Mardi 19 novembre 2013, à 18h
Inauguration de la place Pablo Neruda à Grabels (Quartier de la Valsière)
Discours-poème prononcé à cette occasion par Christophe Corp sur la nouvelle place du marché qui porte désormais le nom du poète chilien (prix Nobel de littérature en 1971), décédé il y a quarante ans, le 23 septembre 1973.
Pablo
Neruda
Toi le poète
Toi l’humble chilien
Toi qui nous as quittés le 23 septembre 1973
Pablo
Toi le Neftali des Rois
Tu sais la nuit des réverbères brisés
Nuit froide de cristal sur les fenêtres de la liberté
Lorsque la haine s’écrivait en franquiste sur les murs
Lorsque la trahison s’épelait en Pinochet
Mais tu sais aussi la saveur du congre
Dans la grande soupe du poème
Lorsque le frère a faim
Lorsque le frère monte dans la mémoire oxydée du Machu Picchu pour renaître avec toi
Tu sais la saveur de l’Ode élémentaire
Qui augure de notre goût dans le poème
Sorte de cuisine deltheillienne des Amériques à image
Qui fait la robe « mouchetée du congre fraîchement dépecé »
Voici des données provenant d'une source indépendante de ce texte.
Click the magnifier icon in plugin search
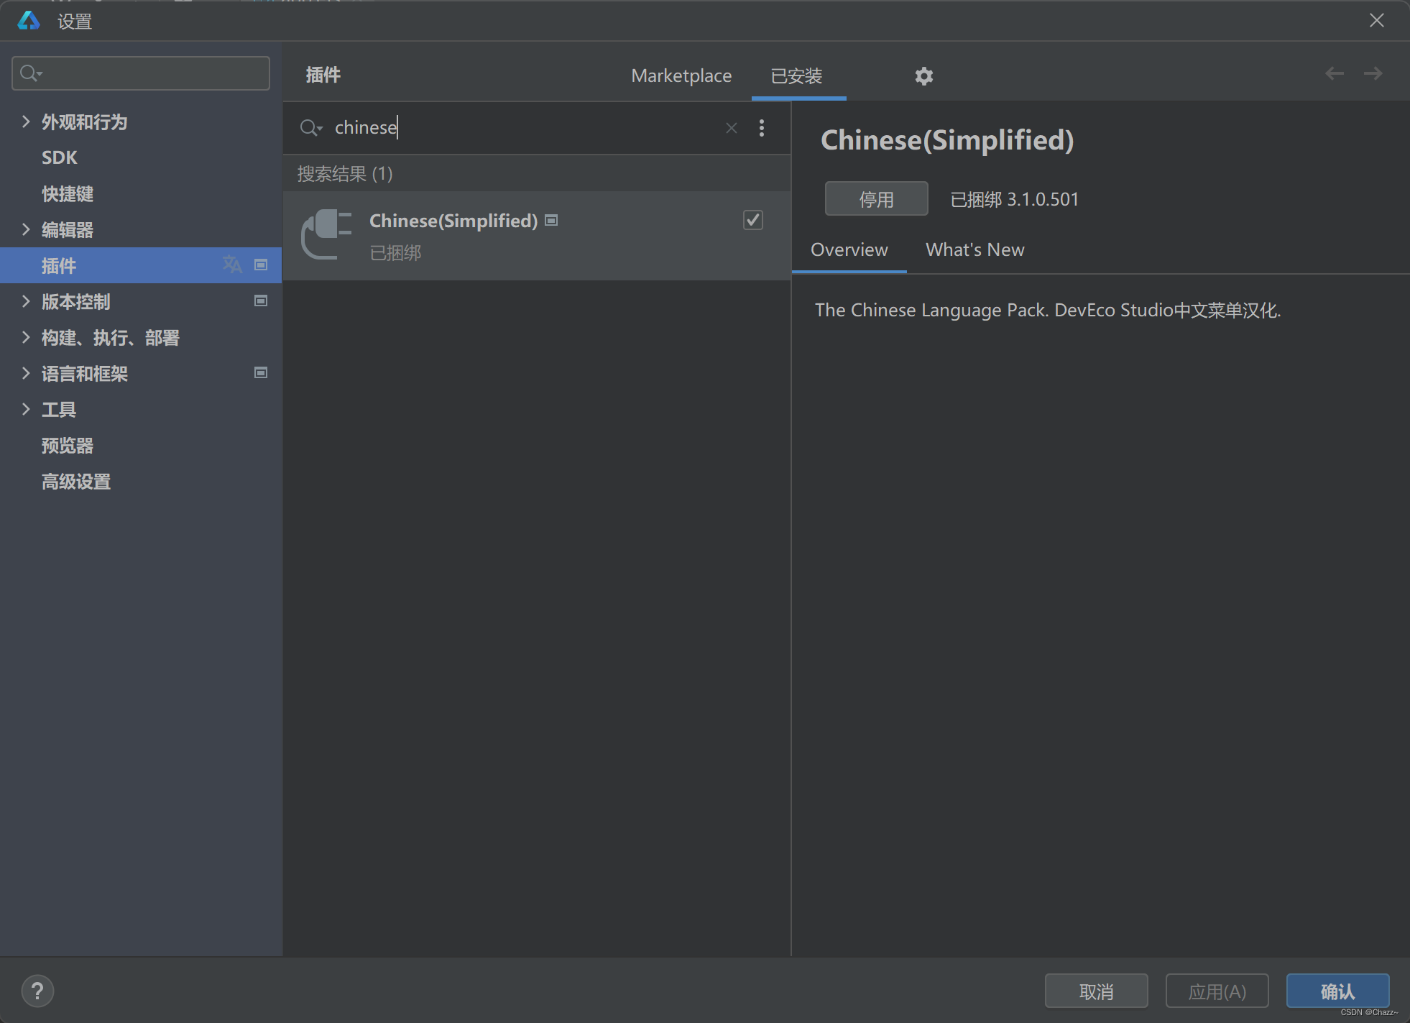Viewport: 1410px width, 1023px height. (310, 127)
« Céder tel un gant » sous la métaphore
Renaître ailleurs « grappe de mer » dans le plat
Lorsque « le congre tendre et nu, enfin prêt, reluit pour notre appétit »
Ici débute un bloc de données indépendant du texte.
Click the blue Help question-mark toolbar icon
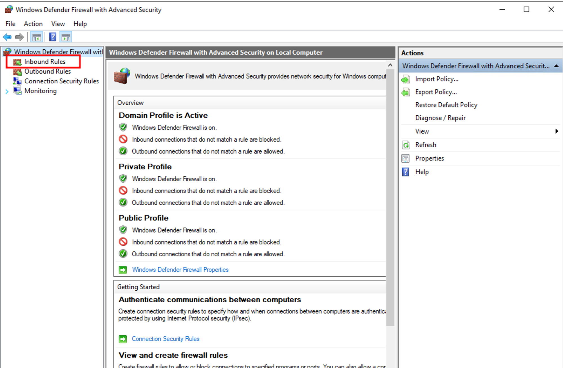Image resolution: width=563 pixels, height=368 pixels. point(53,37)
Pour que « les essences du Chili », « les saveurs de la terre et de la mer
Comme de nouveaux mariés parviennent jusqu’à la table
Et que par ce plat [l’on] connaisse le Ciel »
Tu sais la saveur du congre
Mais aussi « l’ivoire fin et délicat de la pomme de terre » au milieu des guerres
Et l’« irascible fragrance » d’ivoire de l’ail
L’ail, génie du soleil si cher à Delteil
L’ail qui pour toi tombe
sur l’oignon féminin des Espagne
Et la tomate masculine des Amériques
Tomates ailleurs « répétées » de Madrid « jusqu’à la mer ».
Tu sais la saveur du congre
Mais aussi l’île de saveur des artichauts
Ceux si chers au palais de Delteil, petits verts de Perpignan ou d’ailleurs
Qui ruissèlent de vert bleuté au cœur de tes poèmes
Comme cet artichaut que tu nous décris
« habillé en guerrier
bruni
comme une grenade
fier
et un jour
côte à côte
dans les grandes corbeilles
en osier,
en allé
au marché
pour réaliser son rêve :
le service armé »
cet artichaut qui « en rangs, jamais ne fut si martial qu’à la foire »
Au marché où « les hommes
en chemises blanches
au milieu des légumes
étaient
maréchaux
des artichauts,
rangs serrés
ordres criés
et la détonation d’un cageot qui tombe »
Artichaut « guerrier » jusqu’à l’arrivée de la belle Maria « avec son panier »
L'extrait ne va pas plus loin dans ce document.